Coursework Essay Paper on Linux Servers

Linux Servers

Project 2 Task 1

First World Bank Savings should consider using a static programming language for its web applications and deactivate non-essential services from the server. The static programming will prevent the possibility of customers being able to manipulate data from their end while allowing for access of pdf files upon request. Telnet should also be deactivated as it sends unencrypted information which can easily be intercepted by unauthorized parties.

Linux contains IP chains which perform the functions or firewalls and can be used to prevent specific or all traffic from accessing the server and thus prevents hacking. By creation of rules, IP chains can allow only specific IP addresses to access the server which is necessary for administration of the local area network. By installation of a file hierarchy system, the organization can also decide who can access the information which can limit the information that clients can access and by giving each client their own address the data can safely be sent to their account only.

Project 2 Task 2

First World Banking services should ensure that the web applications are limited only to their essential services especially during the testing period or developing new applications. The web server provides information relating to the website while a database server stores the information. Clients therefore access their information on the web server which in turn uses the HTTP protocol to access information on the database sever. They should ensure that the web server and the database server are in separate locations so that even if the Web server’s security is compromised, the database remains secure and inaccessible.

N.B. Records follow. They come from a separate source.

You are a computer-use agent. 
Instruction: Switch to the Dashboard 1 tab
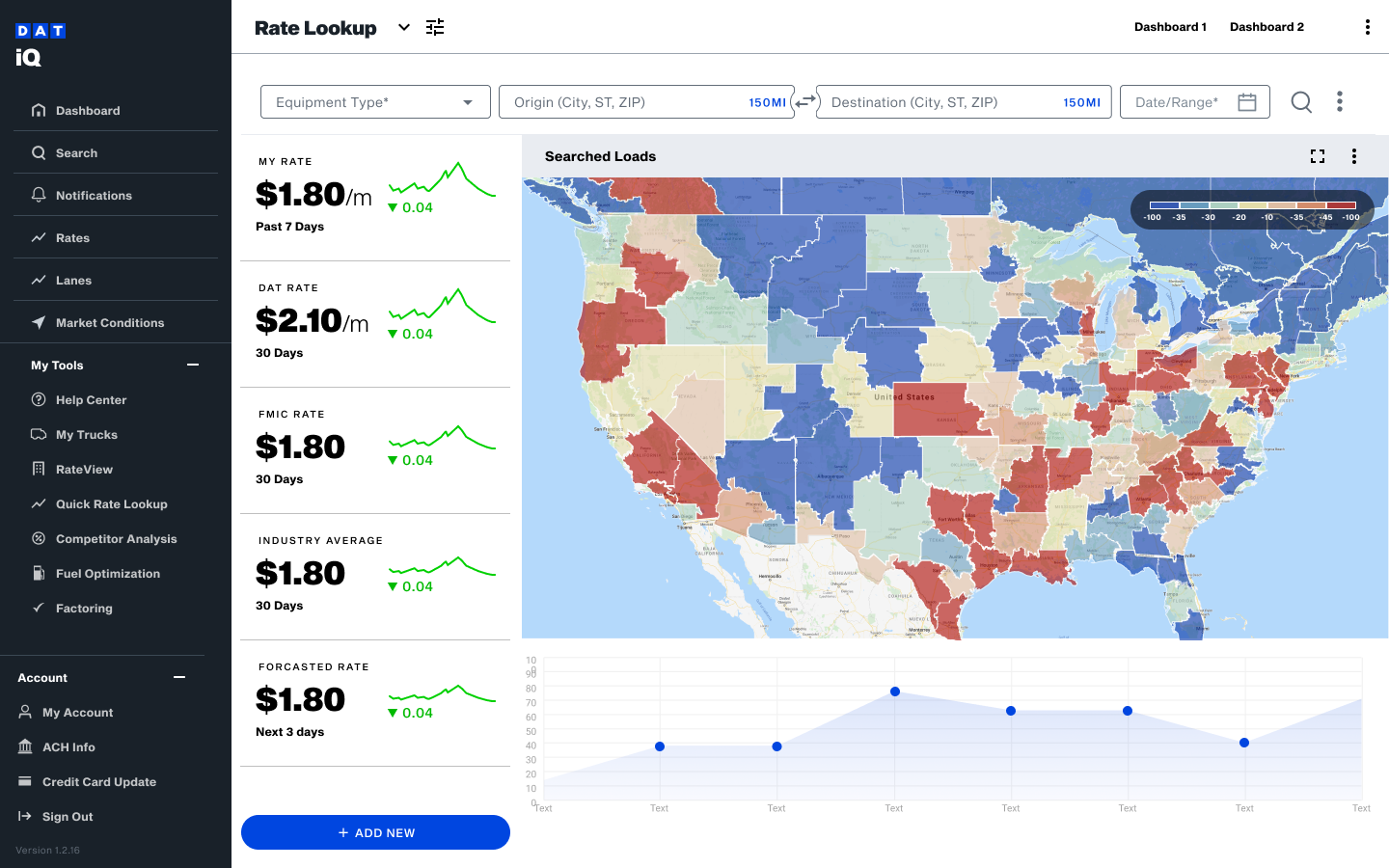pyautogui.click(x=1170, y=27)
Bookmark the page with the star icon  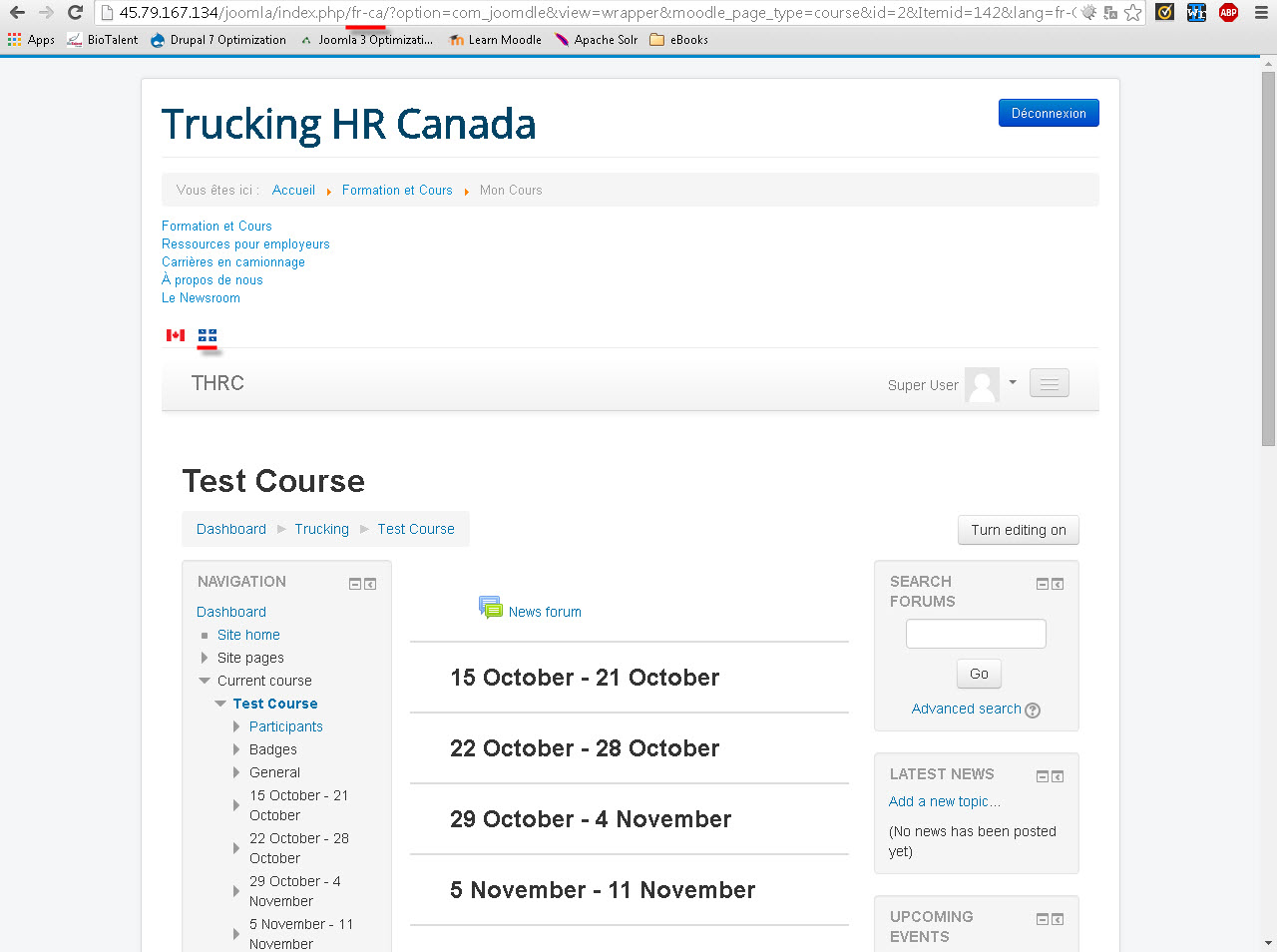click(1132, 13)

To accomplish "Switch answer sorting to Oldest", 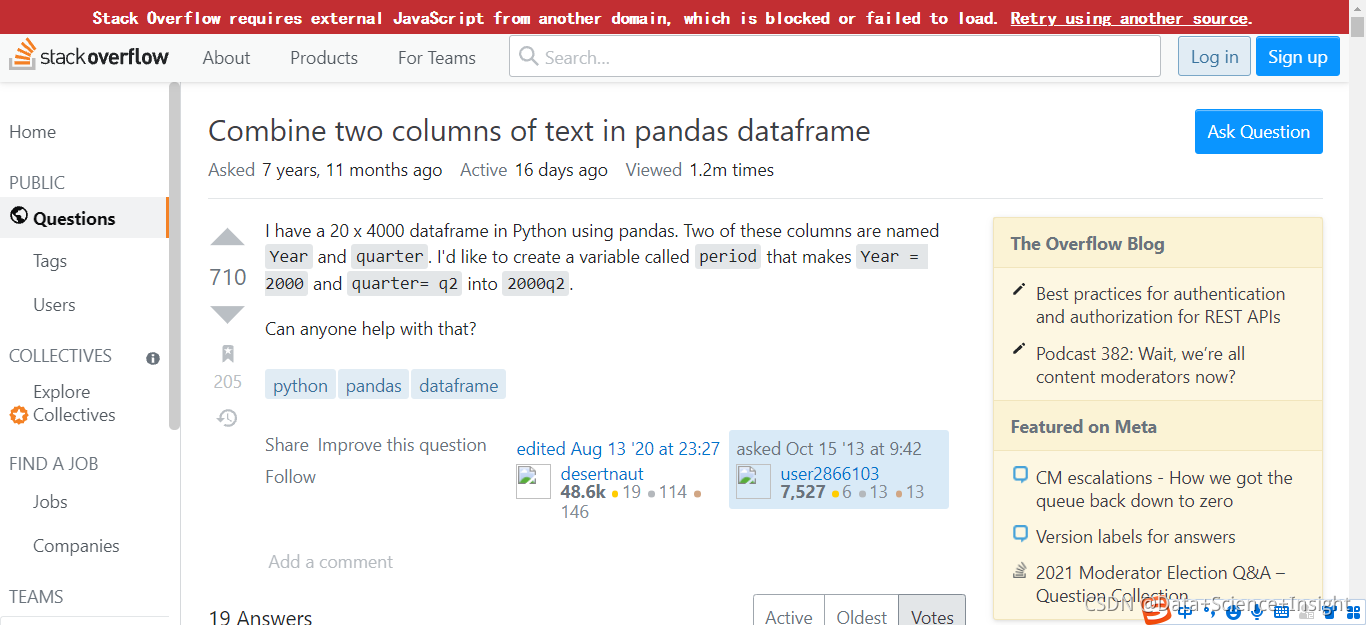I will pos(861,617).
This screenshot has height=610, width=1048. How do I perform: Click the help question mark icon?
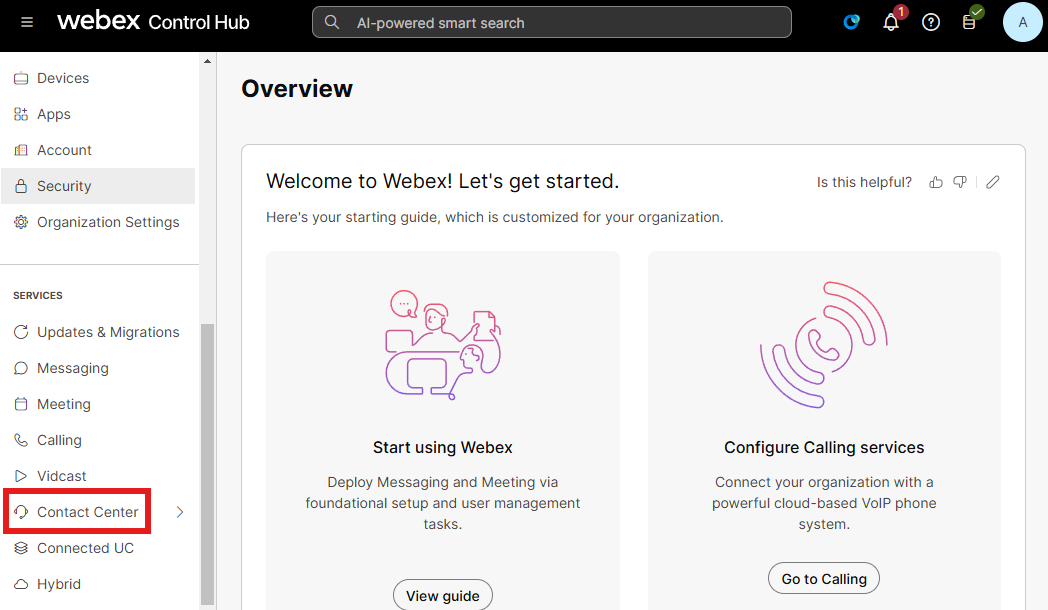click(931, 22)
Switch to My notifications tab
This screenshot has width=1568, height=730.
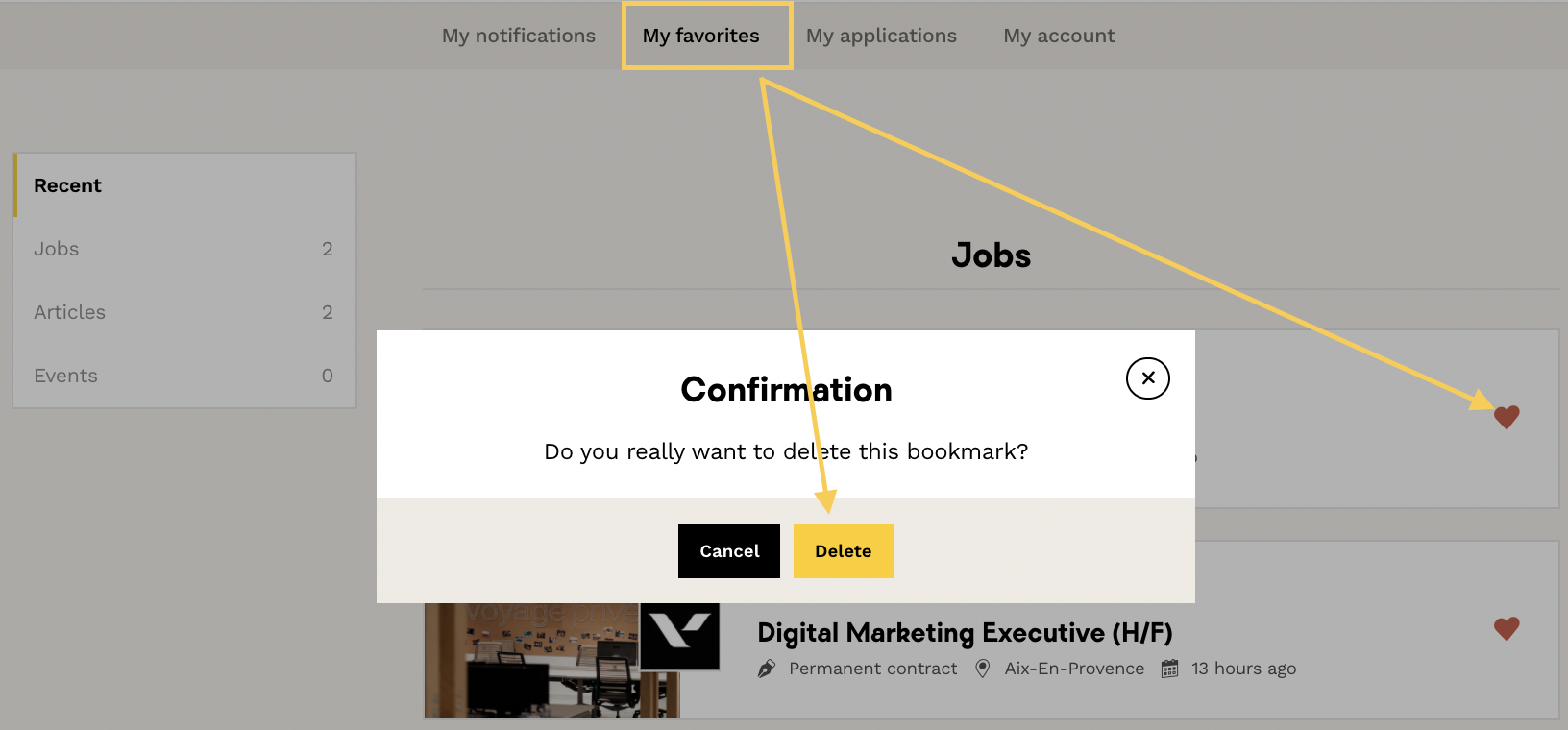tap(519, 36)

 It is a common occurrence that when applications are in their development and testing stages they will not have the proper user verification processes in place and also do not handle exceptions set by the administrator well. The possibility of users to access the database server if it is in the same environment as the web server is therefore very high.If they cannot be on different servers then the drive used should be partitioned to have the logs and operating system separate from the web server.Remote access is often discouraged as it increases the probability of unauthorized parties gaining access however through the use of secure shell network (SSH) the administrators can access the servers remotely.

Project 2 task 3

By having a separate network/demilitarized zone from the internal network the organization can have a separate firewall installed that only protects the public side of the web servers.SSL will provide a secure connection with minimal administratoror end user interactions, and through the use of SSH the servers can then be accessed remotely by the bank.

SSH requires the user to first specify whether they are near or far. This is used for the server to determine settings based on whether the administrator is working at the server or a separate location.  The network will also request to add the host to a list of known hosts if it is not yet identified and a key will be generated for it and a passphrase will be required.TCP wrappers aid in server security by filtering those who have access to network protocols. A TCP wrapper uses an allow and deny file to determine whether access should be granted to the requesting host and it does not cache the rules of the files. A TCP wrapper has an all option to match all files from the daemon list and client list and a local option that only matches hosts that do not have a period. It also has a known option that matches any host where hostname and username are known, an unknown option that only matches when the username or the hostname is unknown and a paranoid option which matches the host when the host name does not match the user address.

It would not be recommended for the organization to deactivate SELinux as is commonly practiced when installing features as it detects rogue programs and prevents their activation. If it is deactivated then a system reboot will have to be performed and the network policy modified as SELinux determines which applications can be accessed and which users can access them.